The question is whether Sri Lanka can rely on Mahinda Rajapaksa, Ranil Wickremesinghe and Maithripala Sirisena to do anything to pull the country, or at least start pulling the country out of its current morass? Admittedly, Rajapaksa is not part of the governing partnership between Wickremesinghe and Sirisena, but his relationship with either of the two implicates the functioning of the partnership, and even the government as a whole. That in effect was President Sirisena’s cabinet complains two weeks ago not just for his ministers to hear but for the whole country to know. Not that the likelihood of a silent understanding between the Rajapaksa clan and the higher echelons of the UNP was not known all along, but the President saying it set off a flurry of speculations about the relationship between the President and the UNP, and the future of the unity-government itself.
The President’s complain may not have surprised anyone, but his disclaimer on corruption investigations convinced no one. His boast at the cabinet meeting – that if things were left to him he would have done everything in three months, is just that – a boast. You don’t need a long memory to remember that only October last year President Sirisena publicly took to task officials in the CID, FCID and the Bribery Commission for their allegedly disrespectful handling of Gotabaya Rajapaksa and Navy Commanders over allegations of abuse of authority and financial misdemeanours in Avant-Garde enterprise.
Political calculations are considered to be the main reason for the general lack of progress in corruption investigations, even total inaction in some instances. As generally understood, the UNP’s calculation in protecting the Rajapaksas and giving them political space is to keep the SLFP divided and benefit the UNP electorally. To President Sirisena, protecting military officials from investigation is necessary to counter the patriotic claims of the Rajapaksas. The political hypocrisy in this triangular relationship is quite transparent. What may not be readily apparent is the cultural common ground over corruption.

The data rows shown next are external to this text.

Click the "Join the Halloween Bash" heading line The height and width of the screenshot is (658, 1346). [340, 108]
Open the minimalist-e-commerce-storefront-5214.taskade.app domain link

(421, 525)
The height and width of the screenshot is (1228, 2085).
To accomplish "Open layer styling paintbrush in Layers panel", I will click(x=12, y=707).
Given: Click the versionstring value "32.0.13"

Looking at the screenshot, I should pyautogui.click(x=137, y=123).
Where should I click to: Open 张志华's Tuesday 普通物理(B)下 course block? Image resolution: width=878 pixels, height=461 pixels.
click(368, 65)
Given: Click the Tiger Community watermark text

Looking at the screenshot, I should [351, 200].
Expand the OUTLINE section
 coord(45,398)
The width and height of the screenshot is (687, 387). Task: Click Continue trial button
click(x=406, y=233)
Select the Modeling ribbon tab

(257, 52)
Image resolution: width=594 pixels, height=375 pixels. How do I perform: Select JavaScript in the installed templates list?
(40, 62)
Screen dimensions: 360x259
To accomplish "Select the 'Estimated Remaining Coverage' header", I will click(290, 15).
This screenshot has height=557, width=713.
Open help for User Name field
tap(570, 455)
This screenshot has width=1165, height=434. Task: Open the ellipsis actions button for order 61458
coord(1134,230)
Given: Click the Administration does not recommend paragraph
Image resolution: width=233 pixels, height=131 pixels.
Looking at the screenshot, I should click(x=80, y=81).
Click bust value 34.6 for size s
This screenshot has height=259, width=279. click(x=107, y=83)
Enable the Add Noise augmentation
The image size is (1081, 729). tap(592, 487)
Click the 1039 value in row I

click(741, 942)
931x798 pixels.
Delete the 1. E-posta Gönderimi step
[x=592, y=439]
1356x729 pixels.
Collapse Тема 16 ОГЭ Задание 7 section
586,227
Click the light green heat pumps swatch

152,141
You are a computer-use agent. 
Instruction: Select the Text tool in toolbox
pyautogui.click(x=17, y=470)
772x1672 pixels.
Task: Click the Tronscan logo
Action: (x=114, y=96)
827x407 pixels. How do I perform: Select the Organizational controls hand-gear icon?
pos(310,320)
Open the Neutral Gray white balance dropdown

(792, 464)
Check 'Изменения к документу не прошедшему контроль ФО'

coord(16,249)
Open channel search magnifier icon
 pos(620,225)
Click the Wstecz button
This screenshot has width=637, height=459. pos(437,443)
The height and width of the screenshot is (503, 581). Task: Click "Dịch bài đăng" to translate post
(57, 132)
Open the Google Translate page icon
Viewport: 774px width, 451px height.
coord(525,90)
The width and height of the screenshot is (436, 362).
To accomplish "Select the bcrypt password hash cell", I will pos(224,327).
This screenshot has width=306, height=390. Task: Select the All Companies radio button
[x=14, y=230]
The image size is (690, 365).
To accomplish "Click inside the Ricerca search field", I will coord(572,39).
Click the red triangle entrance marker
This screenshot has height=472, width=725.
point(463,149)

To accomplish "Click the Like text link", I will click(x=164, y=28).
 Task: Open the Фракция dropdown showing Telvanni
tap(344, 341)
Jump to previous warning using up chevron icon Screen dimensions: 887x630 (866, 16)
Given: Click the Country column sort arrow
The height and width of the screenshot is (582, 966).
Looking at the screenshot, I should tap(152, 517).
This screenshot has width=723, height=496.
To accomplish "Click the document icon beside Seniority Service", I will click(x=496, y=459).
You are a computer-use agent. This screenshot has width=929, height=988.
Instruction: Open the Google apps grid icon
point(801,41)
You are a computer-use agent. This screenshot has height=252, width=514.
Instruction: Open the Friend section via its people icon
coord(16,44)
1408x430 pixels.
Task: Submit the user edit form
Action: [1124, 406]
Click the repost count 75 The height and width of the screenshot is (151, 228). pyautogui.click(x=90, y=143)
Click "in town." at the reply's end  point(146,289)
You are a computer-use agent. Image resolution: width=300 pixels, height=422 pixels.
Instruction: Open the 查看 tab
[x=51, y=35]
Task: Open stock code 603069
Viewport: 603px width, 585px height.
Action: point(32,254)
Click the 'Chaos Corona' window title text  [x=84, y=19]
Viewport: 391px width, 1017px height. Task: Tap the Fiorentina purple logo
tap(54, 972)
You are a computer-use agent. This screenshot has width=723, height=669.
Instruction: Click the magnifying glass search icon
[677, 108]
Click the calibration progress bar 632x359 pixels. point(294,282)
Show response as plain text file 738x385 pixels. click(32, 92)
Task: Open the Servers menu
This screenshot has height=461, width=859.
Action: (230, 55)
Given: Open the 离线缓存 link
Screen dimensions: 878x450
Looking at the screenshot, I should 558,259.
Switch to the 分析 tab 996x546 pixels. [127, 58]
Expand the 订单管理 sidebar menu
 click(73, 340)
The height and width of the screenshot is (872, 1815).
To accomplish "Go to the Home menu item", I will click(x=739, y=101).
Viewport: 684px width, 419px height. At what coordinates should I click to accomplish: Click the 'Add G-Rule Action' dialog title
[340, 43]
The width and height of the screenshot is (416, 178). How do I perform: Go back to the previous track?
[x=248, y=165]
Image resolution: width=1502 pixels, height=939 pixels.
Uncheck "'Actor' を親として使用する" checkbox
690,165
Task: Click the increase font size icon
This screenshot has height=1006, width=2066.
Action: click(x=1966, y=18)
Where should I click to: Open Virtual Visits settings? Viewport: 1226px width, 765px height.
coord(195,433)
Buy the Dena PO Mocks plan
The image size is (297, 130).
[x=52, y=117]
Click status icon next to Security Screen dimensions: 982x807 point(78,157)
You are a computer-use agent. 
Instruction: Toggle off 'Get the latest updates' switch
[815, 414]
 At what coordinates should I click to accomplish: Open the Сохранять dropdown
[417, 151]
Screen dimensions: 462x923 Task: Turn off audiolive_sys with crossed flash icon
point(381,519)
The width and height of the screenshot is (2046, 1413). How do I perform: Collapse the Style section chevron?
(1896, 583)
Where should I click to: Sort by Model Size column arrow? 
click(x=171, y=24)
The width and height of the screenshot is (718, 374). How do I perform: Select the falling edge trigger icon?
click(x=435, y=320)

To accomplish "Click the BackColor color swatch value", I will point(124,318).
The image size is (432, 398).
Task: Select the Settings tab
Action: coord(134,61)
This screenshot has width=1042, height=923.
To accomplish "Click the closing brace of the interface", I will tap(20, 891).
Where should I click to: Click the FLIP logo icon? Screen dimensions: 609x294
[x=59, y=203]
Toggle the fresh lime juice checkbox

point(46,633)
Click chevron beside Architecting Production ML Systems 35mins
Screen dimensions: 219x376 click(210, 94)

It is the culture of quid pro quo – I will scratch your corrupt back, and you mine, that seems to be the real roadblock against corruption investigations. The Central Bank and the Avant-Garde cases are disturbing illustrations of this culture. To wit, no one in the UNP was keen on going after the Central Bank shenanigans under the Rajapaksas, so long as the UNP could carry out its on shenanigans at the bank. The UNP’s bond scam was a bit too much to escape notice, putting it very, very mildly, but the point is that the Rajapaksas have pointedly avoided criticising the UNP leadership over the bond scandal.
While the bond scam has got its comeuppance under a commission of inquiry, there is nothing to write about the on-again, off-again investigations into the killings of Lasantha Wickrematunga and Wasim Thajudeen. In his cabinet outburst, President Sirisena is said to have specifically referred to the two murder investigations and wanted results in three months. Three months are a long time- if it is political interference that is preventing police from proceeding to trial in these two cases. If the President and the Prime Minister cannot act to stop political interference in two high profile cases, what else can they be trusted to act upon? Why are those interfering with police work not being isolated and exposed? And what will prevent police from being selective and discretionary in the investigation of other crimes, if political interference were to succeed in the Wickrematunga and Thajudeen murder investigations?
So the question whether Sri Lanka can rely on Mahinda Rajapaksa, Ranil Wickremasinghe and Maithripala Sirisena to do anything to pull the country out of its current morass, should be reformulated as to whether any or all of can do anything unless and until they do something about government corruption and crimes. From Korea to Brazil, politicians in and out of power are being held accountable for their actions. In Sri Lanka, we have fallen back from a well-functioning criminal justice system to one that is compromised by political interference. It says something of a country’s state of affairs when its president calls out his ministers in charge of justice and law and order for political interference, and nothing happens after that. Let us wait for three months to see if we can say anything different.